Nothing is to be left out: repeat every entry exactly as given.

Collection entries

********************

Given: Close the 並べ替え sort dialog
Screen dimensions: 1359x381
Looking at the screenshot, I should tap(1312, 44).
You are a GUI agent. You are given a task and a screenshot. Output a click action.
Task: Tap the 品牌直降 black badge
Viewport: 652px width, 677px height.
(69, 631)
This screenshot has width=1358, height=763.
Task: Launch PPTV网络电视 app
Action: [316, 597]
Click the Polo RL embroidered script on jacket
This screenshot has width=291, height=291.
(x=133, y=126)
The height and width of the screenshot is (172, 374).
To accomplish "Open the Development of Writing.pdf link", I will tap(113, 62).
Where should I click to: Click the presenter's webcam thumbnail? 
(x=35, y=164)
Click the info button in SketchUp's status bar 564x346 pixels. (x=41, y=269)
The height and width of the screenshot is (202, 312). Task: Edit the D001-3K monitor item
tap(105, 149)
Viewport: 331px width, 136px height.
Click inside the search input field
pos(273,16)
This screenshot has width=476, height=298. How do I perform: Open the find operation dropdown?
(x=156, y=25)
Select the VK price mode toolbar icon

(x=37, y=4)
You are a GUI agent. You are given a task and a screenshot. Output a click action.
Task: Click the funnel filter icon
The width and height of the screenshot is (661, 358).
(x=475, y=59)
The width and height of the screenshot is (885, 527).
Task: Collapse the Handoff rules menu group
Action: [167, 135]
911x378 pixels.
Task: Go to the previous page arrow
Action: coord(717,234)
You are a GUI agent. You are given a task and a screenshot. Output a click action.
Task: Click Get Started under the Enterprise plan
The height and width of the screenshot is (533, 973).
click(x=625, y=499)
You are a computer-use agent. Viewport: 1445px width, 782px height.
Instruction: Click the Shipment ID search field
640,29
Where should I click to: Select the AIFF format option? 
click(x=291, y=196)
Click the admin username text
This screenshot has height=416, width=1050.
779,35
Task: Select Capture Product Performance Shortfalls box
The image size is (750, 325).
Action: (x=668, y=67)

********************

Exercise solution
Given: Close the 並べ替え sort dialog
Screen dimensions: 1359x381
Looking at the screenshot, I should tap(1312, 44).
You are a GUI agent. You are given a task and a screenshot. Output a click action.
Task: Tap the 品牌直降 black badge
Viewport: 652px width, 677px height.
(69, 631)
This screenshot has width=1358, height=763.
Task: Launch PPTV网络电视 app
Action: [316, 597]
Click the Polo RL embroidered script on jacket
This screenshot has width=291, height=291.
(x=133, y=126)
The height and width of the screenshot is (172, 374).
To accomplish "Open the Development of Writing.pdf link", I will tap(113, 62).
Where should I click to: Click the presenter's webcam thumbnail? 
(x=35, y=164)
Click the info button in SketchUp's status bar 564x346 pixels. (x=41, y=269)
The height and width of the screenshot is (202, 312). Task: Edit the D001-3K monitor item
tap(105, 149)
Viewport: 331px width, 136px height.
Click inside the search input field
pos(273,16)
This screenshot has width=476, height=298. How do I perform: Open the find operation dropdown?
(x=156, y=25)
Select the VK price mode toolbar icon

(x=37, y=4)
You are a GUI agent. You are given a task and a screenshot. Output a click action.
Task: Click the funnel filter icon
The width and height of the screenshot is (661, 358).
(x=475, y=59)
The width and height of the screenshot is (885, 527).
Task: Collapse the Handoff rules menu group
Action: [167, 135]
911x378 pixels.
Task: Go to the previous page arrow
Action: coord(717,234)
You are a GUI agent. You are given a task and a screenshot. Output a click action.
Task: Click Get Started under the Enterprise plan
The height and width of the screenshot is (533, 973).
click(x=625, y=499)
You are a computer-use agent. Viewport: 1445px width, 782px height.
Instruction: Click the Shipment ID search field
640,29
Where should I click to: Select the AIFF format option? 
click(x=291, y=196)
Click the admin username text
This screenshot has height=416, width=1050.
779,35
Task: Select Capture Product Performance Shortfalls box
The image size is (750, 325).
Action: (x=668, y=67)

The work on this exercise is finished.